Vergangenen Freitag schrieb Kamala Harris amerikanische Geschichte: Als erste Frau in der Geschichte der Vereinigten Staaten von Amerika hielt Harris die präsidentielle Macht inne. Zwar nur für 85 Minuten, und nur, weil sich der Präsident, Joe Biden, einer routinemässigen Darmspiegelung unterzog und dafür unter Narkose gesetzt wurde. Doch diese eine Stunde und 25 Minuten stehen von nun an in den Geschichtsbüchern der USA.

Dass Kamala Harris dereinst aber selbst Präsidentin wird, kann sich in den USA gerade kaum mehr jemand so richtig vorstellen.

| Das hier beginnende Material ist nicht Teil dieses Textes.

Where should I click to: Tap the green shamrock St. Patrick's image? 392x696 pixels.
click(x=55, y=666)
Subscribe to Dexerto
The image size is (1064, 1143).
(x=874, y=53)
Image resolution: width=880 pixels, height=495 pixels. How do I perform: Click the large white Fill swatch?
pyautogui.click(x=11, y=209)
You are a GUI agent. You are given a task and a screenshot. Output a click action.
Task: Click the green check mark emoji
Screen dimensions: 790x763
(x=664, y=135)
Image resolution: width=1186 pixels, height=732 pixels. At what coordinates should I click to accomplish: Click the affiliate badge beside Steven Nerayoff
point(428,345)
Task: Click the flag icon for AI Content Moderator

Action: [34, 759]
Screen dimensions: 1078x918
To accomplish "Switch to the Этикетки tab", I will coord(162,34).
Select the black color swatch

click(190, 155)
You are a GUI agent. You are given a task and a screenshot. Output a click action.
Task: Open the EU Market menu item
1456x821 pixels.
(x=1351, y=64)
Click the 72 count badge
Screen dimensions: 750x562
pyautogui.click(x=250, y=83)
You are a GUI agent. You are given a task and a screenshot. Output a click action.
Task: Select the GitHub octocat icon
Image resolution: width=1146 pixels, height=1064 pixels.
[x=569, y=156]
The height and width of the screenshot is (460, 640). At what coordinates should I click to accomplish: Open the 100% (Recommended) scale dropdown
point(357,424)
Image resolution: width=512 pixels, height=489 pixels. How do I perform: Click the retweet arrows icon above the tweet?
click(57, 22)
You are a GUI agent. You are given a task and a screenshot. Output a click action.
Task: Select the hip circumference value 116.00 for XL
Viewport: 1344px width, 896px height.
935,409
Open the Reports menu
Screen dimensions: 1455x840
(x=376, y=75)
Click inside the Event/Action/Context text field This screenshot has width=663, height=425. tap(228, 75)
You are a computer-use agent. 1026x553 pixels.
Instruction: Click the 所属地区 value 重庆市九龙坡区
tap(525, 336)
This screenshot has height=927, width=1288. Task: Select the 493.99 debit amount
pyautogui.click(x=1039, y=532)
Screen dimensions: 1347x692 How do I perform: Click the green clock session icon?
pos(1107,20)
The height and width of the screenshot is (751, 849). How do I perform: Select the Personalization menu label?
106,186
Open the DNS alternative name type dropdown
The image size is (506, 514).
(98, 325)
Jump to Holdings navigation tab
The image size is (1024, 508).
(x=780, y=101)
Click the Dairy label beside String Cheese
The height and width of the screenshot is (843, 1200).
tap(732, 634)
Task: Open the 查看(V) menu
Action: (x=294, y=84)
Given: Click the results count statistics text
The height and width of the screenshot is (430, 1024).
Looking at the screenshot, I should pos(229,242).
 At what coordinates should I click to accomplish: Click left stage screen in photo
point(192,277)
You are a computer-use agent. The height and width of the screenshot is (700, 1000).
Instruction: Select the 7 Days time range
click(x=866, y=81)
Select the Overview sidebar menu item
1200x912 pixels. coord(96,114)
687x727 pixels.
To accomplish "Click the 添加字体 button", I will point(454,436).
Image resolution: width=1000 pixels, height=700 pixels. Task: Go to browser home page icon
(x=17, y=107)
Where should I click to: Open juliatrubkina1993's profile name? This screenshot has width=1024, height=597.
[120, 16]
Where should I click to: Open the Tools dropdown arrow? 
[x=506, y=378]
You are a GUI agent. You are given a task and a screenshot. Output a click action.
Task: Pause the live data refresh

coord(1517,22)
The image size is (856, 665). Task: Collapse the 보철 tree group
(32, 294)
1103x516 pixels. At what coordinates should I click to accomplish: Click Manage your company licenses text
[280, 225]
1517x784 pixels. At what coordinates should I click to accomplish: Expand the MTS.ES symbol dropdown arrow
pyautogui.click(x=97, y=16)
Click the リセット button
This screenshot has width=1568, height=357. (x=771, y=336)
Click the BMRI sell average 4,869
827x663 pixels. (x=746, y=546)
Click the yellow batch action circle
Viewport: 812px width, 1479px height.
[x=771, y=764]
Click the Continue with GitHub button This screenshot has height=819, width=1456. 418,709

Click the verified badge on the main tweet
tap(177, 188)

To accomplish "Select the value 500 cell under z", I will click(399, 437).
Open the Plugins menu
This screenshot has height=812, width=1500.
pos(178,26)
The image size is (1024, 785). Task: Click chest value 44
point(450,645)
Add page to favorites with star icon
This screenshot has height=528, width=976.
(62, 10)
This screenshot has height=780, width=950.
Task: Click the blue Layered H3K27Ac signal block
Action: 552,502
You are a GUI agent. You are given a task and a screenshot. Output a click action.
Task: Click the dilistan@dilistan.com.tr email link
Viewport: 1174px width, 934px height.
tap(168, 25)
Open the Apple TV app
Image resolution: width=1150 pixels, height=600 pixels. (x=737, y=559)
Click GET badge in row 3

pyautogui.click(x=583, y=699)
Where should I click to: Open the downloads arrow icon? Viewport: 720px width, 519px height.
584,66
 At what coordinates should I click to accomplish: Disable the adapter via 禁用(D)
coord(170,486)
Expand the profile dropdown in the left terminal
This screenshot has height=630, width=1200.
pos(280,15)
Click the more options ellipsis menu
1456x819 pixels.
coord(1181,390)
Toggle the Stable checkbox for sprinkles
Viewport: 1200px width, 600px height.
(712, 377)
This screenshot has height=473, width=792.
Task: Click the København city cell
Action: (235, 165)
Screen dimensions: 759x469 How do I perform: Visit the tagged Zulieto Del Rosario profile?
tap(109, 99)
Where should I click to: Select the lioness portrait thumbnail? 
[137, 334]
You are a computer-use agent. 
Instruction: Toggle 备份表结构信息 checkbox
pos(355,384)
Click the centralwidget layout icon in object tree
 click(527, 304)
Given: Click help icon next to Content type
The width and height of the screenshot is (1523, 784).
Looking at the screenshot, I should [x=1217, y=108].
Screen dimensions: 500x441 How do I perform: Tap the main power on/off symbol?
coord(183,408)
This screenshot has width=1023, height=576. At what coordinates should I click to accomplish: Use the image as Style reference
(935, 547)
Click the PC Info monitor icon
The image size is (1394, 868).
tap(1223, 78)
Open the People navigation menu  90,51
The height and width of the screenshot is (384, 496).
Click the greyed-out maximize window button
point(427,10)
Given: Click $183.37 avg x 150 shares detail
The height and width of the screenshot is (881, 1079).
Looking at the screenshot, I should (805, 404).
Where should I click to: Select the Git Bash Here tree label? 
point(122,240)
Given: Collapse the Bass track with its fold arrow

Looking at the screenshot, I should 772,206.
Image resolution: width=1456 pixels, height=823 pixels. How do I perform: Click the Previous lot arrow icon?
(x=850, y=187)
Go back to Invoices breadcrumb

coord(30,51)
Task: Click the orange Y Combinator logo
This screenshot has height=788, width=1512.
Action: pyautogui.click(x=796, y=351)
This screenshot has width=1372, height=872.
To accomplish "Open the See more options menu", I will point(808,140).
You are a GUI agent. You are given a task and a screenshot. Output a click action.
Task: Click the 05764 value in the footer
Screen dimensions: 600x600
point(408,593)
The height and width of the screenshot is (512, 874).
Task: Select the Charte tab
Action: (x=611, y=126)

Anfang Jahr bei manchen noch als kommender Politstar und grosse Hoffnung gefeiert, steckt die 57-jährige Harris heute in einem Popularitätstief, das jeden historischen Vergleich untertrifft. Eine Umfrage förderte kürzlich eine Zustimmungsrate von 28 Prozent zutage. Das ist die tiefste Zustimmungsrate, die ein Vizepräsident – es waren bislang nur Männer – in der Geschichte der Vereinigten Staaten je erreichte. Und mit diesem Umfragewert und dem gleichzeitigen 79. Geburtstag des Präsidenten am Tag nach seiner Darmspiegelung sehen sich das Weisse Haus und die Demokraten Schlagzeilen gegenüber, die sie lieber vermeiden würden.

Harris kämpft mit ihrer Rolle

Das Magazin «Politico» titelte: «Geschwätz über die Biden-Nachfolge wird lauter, und Harris schreckt niemanden ab». Der Demokraten-freundliche Fernsehsender CNN berichtet über «Harris’ frustrierenden Start» als Vizepräsidentin, und das konservative Boulevardblatt «New York Post» schreibt von einer «kaltgestellten Kamala Harris» angesichts «wachsender Spannungen» mit Joe Biden.

Die Kernaussage der Artikel ist dieselbe: Die Vizepräsidentin kämpft mit ihrer Rolle. Sie ist frustriert, und manche in Bidens Umfeld sind frustriert über sie. Und anstelle von Harris werden andere Demokraten als künftige Präsidentschaftsbewerber ins Spiel gebracht, so wie Pete Buttigieg, der als Verkehrsminister grosse Teile von Bidens Infrastruktur-Paket umsetzen darf, oder die Senatorinnen Amy Klobuchar oder Elizabeth Warren.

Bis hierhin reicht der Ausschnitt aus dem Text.